Minimal Configuration (Auto-registration)
# .env file for OAuth with auto-registration
NEXTCLOUD_HOST=https://your.nextcloud.instance.com
# Leave these EMPTY for OAuth mode
NEXTCLOUD_USERNAME=
NEXTCLOUD_PASSWORD=
This minimal configuration uses dynamic client registration to automatically register an OAuth client at startup.
Full Configuration (Pre-configured Client)
# .env file for OAuth with pre-configured client
NEXTCLOUD_HOST=https://your.nextcloud.instance.com
# OAuth Client Credentials (optional - auto-registers if not provided)

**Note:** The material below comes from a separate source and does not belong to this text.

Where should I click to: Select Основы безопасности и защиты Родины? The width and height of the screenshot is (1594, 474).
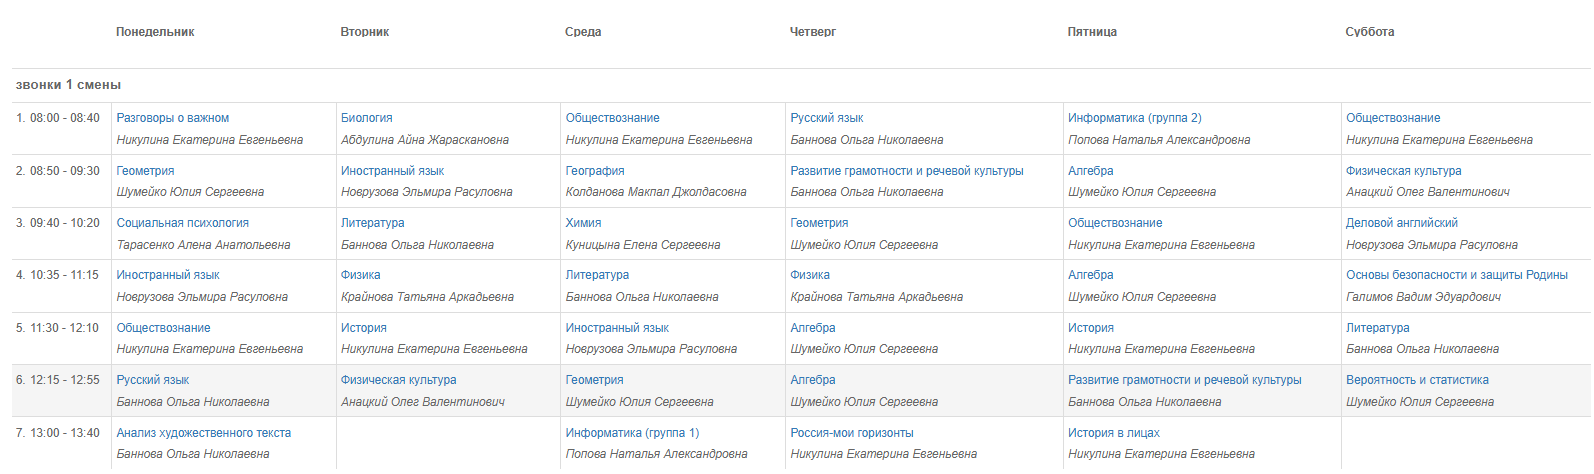tap(1457, 275)
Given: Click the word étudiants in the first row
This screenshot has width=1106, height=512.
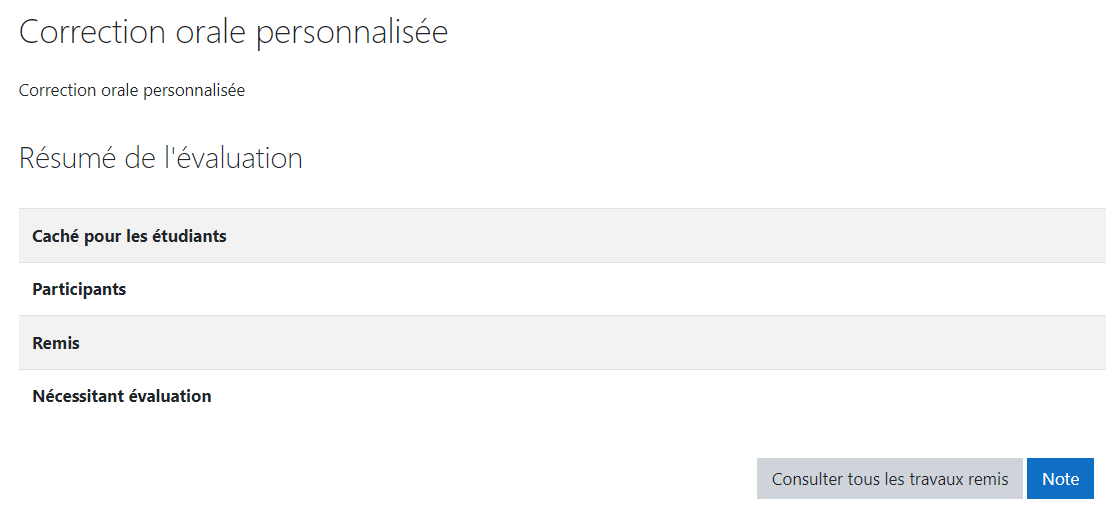Looking at the screenshot, I should click(189, 236).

NEXTCLOUD_OIDC_CLIENT_ID=your-client-id
NEXTCLOUD_OIDC_CLIENT_SECRET=your-client-secret
# OAuth Callback Settings (optional)
NEXTCLOUD_MCP_SERVER_URL=http://localhost:8000
# Leave these EMPTY for OAuth mode
NEXTCLOUD_USERNAME=
NEXTCLOUD_PASSWORD=
Environment Variables Reference
| Variable | Required | Default | Description |
|---|---|---|---|
NEXTCLOUD_HOST |
✅ Yes | - | Full URL of your Nextcloud instance (e.g., https://cloud.example.com) |
NEXTCLOUD_OIDC_CLIENT_ID |
⚠️ Optional | - | OAuth client ID (auto-registers if empty) |
NEXTCLOUD_OIDC_CLIENT_SECRET |
⚠️ Optional | - | OAuth client secret (auto-registers if empty) |
NEXTCLOUD_MCP_SERVER_URL |
⚠️ Optional | http://localhost:8000 |
MCP server URL for OAuth callbacks |
NEXTCLOUD_USERNAME |
❌ Must be empty | - | Leave empty to enable OAuth mode |
NEXTCLOUD_PASSWORD |
❌ Must be empty | - | Leave empty to enable OAuth mode |
Prerequisites
Before using OAuth configuration:
-
Install required Nextcloud apps (both are required):
oidc- OIDC Identity Provider (Apps → Security)user_oidc- OpenID Connect user backend (Apps → Security)
-
Configure the apps:
- Enable dynamic client registration (if using auto-registration) - Settings → OIDC
- Enable Bearer token validation:
php occ config:system:set user_oidc oidc_provider_bearer_validation --value=true --type=boolean
-
Apply Bearer token patch - The
user_oidcapp requires a patch for non-OCS endpoints - See Upstream Status for details
See the OAuth Setup Guide for detailed step-by-step instructions, or OAuth Quick Start for a 5-minute setup.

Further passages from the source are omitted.